Dans le cadre de l’élaboration d’un rapport d’évolution de carrière, en vertu du devoir de sollicitude, les évaluateurs peuvent ainsi estimer qu’il y a lieu d’attribuer au fonctionnaire intéressé un nombre de points de mérite approprié aux fins de sauvegarder ses intérêts et, en particulier, ses perspectives d’évolution de carrière au sein des institutions communautaires.

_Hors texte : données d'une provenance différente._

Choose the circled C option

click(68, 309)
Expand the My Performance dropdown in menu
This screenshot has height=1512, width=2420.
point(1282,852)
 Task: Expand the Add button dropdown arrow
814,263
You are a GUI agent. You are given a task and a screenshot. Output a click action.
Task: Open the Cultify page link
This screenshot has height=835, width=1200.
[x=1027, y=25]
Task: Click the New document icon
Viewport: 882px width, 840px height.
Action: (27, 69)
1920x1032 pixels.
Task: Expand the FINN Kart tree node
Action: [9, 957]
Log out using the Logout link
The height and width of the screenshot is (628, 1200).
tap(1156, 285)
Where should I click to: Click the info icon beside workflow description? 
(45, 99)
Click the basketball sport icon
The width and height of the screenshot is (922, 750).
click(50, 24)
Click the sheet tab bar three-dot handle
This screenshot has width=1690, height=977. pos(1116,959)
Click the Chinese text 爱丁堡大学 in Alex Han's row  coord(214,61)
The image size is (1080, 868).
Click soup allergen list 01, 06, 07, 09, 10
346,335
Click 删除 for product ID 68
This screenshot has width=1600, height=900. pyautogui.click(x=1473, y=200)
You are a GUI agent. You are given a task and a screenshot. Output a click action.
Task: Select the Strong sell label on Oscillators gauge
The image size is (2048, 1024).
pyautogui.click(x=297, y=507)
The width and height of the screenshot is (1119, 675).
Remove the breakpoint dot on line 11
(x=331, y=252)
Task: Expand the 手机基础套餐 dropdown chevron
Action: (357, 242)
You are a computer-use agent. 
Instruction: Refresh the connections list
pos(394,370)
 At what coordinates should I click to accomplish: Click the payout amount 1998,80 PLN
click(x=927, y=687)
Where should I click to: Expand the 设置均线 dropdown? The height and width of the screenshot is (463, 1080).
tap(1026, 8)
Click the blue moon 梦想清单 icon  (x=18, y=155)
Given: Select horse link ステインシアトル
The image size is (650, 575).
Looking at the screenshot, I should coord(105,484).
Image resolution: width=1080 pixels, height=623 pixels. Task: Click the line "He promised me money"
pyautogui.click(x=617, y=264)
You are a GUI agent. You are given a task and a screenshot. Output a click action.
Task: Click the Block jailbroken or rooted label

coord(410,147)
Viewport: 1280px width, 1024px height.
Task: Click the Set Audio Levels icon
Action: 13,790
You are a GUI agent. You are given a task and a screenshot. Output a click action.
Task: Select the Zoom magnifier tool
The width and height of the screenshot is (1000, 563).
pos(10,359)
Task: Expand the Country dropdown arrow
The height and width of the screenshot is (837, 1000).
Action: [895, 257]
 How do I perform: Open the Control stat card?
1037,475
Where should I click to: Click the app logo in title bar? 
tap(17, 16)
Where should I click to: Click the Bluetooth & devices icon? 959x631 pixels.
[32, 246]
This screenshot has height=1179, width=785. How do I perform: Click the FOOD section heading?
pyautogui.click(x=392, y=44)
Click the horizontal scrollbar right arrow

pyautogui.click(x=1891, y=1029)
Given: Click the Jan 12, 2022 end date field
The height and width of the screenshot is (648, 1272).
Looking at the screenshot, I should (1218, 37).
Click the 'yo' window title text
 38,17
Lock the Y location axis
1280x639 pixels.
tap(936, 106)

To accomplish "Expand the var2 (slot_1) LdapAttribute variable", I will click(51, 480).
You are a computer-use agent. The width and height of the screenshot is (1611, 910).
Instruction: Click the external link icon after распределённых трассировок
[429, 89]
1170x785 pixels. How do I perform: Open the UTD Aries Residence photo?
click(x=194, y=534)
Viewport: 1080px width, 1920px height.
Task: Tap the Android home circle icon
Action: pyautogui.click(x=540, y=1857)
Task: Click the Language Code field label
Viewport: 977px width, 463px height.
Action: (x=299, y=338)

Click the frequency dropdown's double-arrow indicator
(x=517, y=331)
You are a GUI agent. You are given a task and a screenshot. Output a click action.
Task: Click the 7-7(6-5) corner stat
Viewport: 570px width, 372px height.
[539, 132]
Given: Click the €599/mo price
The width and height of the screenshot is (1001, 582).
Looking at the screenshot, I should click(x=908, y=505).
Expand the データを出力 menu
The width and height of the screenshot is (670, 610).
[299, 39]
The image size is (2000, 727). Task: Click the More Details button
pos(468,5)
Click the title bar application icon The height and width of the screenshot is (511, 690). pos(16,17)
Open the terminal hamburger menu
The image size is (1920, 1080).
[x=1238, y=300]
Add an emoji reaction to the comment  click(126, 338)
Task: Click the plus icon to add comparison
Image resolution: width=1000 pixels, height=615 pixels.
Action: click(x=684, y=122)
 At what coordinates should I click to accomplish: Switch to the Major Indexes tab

La nécessité de garantir l’obligation particulière de transparence impose toutefois que cette décision soit adoptée en suivant les règles de la procédure d’évaluation des fonctionnaires prévue à l’article 43 du statut et par les dispositions générales d’exécution adoptées, pour son application, conformément à l’article 110 du statut. En effet, dans les cas où l’auteur de la décision dispose d’un pouvoir d’appréciation, le respect des garanties procédurales conférées par l’ordre juridique communautaire revêt une importance d’autant plus fondamentale.

(voir points 66 à 68)

Référence à : Cour 21 novembre 1991, Technische Universität München, C‑269/90, Rec. p. I‑5469, point 14 ; Tribunal 9 novembre 1995, France-aviation/Commission, T‑346/94, Rec. p. II‑2841, points 32 à 34 ; Tribunal 23 mars 2000, Gogos/Commission, T‑95/98, RecFP p. I‑A‑51 et II‑219, point 37 ; Tribunal 27 septembre 2006, Lantzoni/Cour de justice, T‑156/05, RecFP p. I‑A‑2‑189 et II‑A‑2‑969, point 88, et la jurisprudence citée


4.      Si l’obligation qui incombe au Tribunal de la fonction publique de motiver ses décisions n’implique pas que celui‑ci réponde dans le détail à chaque argument invoqué par une partie, en particulier s’agissant d’un argument qui ne revêt pas un caractère suffisamment clair et précis et ne repose pas sur des éléments de preuve circonstanciés, elle lui impose, à tout le moins, de se prononcer sur les conclusions du recours.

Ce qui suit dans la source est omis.